- [Trecho selecionado]:
------------------------------

Um dos maiores eventos internacionais de inovação passa e a crise criativa continua… ‘Como realizar projetos tão brilhantes?’ ‘Será que consigo realizar algo, mesmo não tão brilhante assim, que me ajude, ao menos, a pagar os boleto e a fatura do cartão que veio alta pra caraio?’
Pois é, por isso que eu acho que vocês gostariam de ler as minhas notas e reflexões sobre a palestra do Jack Conte, chamada: CREATING IN A SHIT STORM, “Como superar o ataque sem fim do mundo e continuar criando“(e eu acrescentaria: E como seguir sendo criativo depois de voltar pra casa e perceber que a vida não é um eterno SXSW de inspiração)
Péra, mas e quem é Jack Conte?

------------------------------

- [Material fornecido]:
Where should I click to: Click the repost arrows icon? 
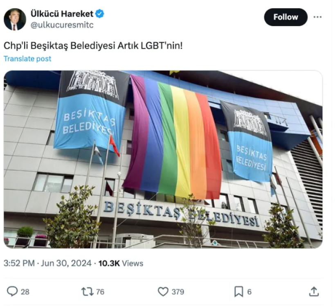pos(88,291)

------------------------------

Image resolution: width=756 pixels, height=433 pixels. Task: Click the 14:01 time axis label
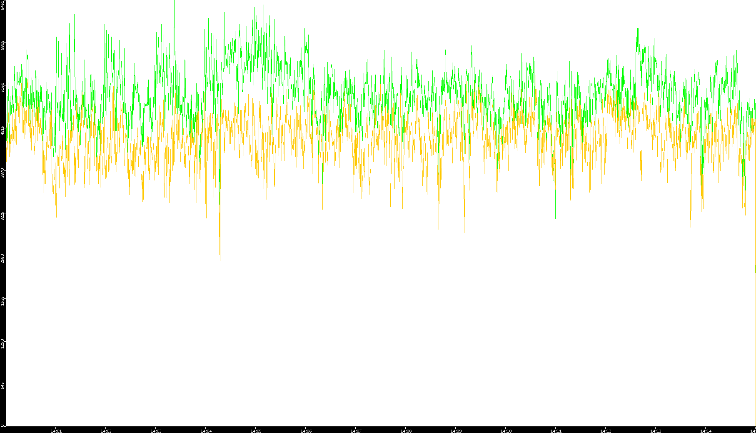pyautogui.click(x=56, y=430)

------------------------------

- [Tarefa pedida 1]:
Responda com base no trecho sobre a palestra de Jack Conte:
(a) Qual é o título da palestra de Jack Conte?
(b) Como veio a fatura do cartão mencionada no começo?
(c) Que tradução o texto dá para o título da palestra?
- [Tarefa pedida 2]: Resuma em duas frases o trecho sobre a palestra de Jack Conte.
- [Tarefa pedida 3]: Retome o trecho sobre a palestra de Jack Conte logo após a pergunta final e continue o texto.

- [Resultado da tarefa 1]:
(a) CREATING IN A SHIT STORM.
(b) Alta.
(c) "Como superar o ataque sem fim do mundo e continuar criando".

- [Resultado da tarefa 2]: Depois de um dos maiores eventos internacionais de inovação, a crise criativa continua, com dúvidas sobre como realizar projetos brilhantes ou ao menos algo que ajude a pagar as contas. Por isso, o texto apresenta notas e reflexões sobre a palestra CREATING IN A SHIT STORM, de Jack Conte, que trata de como superar o ataque sem fim do mundo e continuar criando.

- [Resultado da tarefa 3]:
Sério, o Jack é o cara de quem eu já era fã por muitas coisas sem saber que era ele por trás disso tudo. O cara é co-estrela do Pomplamoose, CEO da Patreon, plataforma que permite que criadores de conteúdo façam uma grana através de um serviço de assinaturas e integra outros projetos musicais deliciosos como Professional Musicians React e Scary Pockets 🔥
Ao longo da palestra, Jack compartilha algumas histórias e sábios conselhos sobre como tenta continuar criativo e, o divertido da palestra, é o quão antagônicos são os exemplos. Tem casos onde aquele conselho deu muito certo, outros, uma catástrofe. Amei a transparência. Mas vamos lá, independente da palestra em si, acho que cada tópico que ele abordou ressoou em mim como gatilho pra diferentes barreiras que enfrentei/ainda enfrento na jornada criativa, por isso, resolvi compartilhar com vocês esse mix de notas sobre a palestra e minhas percepções/vivências pessoais:
Permanecer firme com seus propósitos?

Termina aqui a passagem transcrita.